● Task prompt
Of all the entries below, retype only the lines from the one with "Task: Click the Print icon in the toolbar" through the one with "This screenshot has width=590, height=365.", exactly as they appear.

● Source records

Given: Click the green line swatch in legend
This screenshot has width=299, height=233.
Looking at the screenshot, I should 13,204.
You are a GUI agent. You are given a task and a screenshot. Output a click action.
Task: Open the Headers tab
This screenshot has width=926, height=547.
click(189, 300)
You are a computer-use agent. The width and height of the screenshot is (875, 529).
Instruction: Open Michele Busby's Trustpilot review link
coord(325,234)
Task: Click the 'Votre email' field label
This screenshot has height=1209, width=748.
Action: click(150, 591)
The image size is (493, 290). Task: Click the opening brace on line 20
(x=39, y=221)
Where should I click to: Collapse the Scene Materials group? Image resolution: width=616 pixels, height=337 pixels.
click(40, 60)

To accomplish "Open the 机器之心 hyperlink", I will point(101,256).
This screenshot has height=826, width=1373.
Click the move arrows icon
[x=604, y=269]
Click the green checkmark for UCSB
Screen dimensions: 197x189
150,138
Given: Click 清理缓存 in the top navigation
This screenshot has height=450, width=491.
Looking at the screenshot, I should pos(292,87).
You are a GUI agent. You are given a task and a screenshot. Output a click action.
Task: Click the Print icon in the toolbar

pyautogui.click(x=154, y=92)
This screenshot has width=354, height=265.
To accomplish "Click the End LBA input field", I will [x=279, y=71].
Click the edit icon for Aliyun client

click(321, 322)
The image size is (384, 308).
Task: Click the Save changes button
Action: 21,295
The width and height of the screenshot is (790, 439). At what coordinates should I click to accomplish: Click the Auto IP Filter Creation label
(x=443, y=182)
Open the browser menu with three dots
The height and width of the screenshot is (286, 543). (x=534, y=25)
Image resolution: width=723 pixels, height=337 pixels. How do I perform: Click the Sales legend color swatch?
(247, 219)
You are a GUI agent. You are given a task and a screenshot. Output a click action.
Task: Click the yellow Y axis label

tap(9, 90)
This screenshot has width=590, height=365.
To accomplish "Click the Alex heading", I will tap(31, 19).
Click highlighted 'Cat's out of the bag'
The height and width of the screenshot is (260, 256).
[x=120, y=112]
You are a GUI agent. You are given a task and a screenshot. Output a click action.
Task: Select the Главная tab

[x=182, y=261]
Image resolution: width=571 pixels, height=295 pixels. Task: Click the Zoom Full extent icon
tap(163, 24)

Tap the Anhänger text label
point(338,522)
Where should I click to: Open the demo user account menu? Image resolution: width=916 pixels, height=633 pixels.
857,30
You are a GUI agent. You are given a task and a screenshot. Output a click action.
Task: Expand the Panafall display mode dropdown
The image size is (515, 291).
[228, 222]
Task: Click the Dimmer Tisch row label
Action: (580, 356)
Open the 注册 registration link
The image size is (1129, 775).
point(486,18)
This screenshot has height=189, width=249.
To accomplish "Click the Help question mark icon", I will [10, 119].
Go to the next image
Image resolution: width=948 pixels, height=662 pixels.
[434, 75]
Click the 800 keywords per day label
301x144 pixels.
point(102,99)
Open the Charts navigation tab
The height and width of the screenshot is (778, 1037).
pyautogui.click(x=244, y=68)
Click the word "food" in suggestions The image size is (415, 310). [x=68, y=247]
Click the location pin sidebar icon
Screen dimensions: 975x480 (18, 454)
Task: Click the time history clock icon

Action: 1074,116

● Task answer
Task: Click the Print icon in the toolbar

pyautogui.click(x=154, y=92)
This screenshot has width=354, height=265.
To accomplish "Click the End LBA input field", I will [x=279, y=71].
Click the edit icon for Aliyun client

click(321, 322)
The image size is (384, 308).
Task: Click the Save changes button
Action: 21,295
The width and height of the screenshot is (790, 439). At what coordinates should I click to accomplish: Click the Auto IP Filter Creation label
(x=443, y=182)
Open the browser menu with three dots
The height and width of the screenshot is (286, 543). (x=534, y=25)
Image resolution: width=723 pixels, height=337 pixels. How do I perform: Click the Sales legend color swatch?
(247, 219)
You are a GUI agent. You are given a task and a screenshot. Output a click action.
Task: Click the yellow Y axis label

tap(9, 90)
This screenshot has width=590, height=365.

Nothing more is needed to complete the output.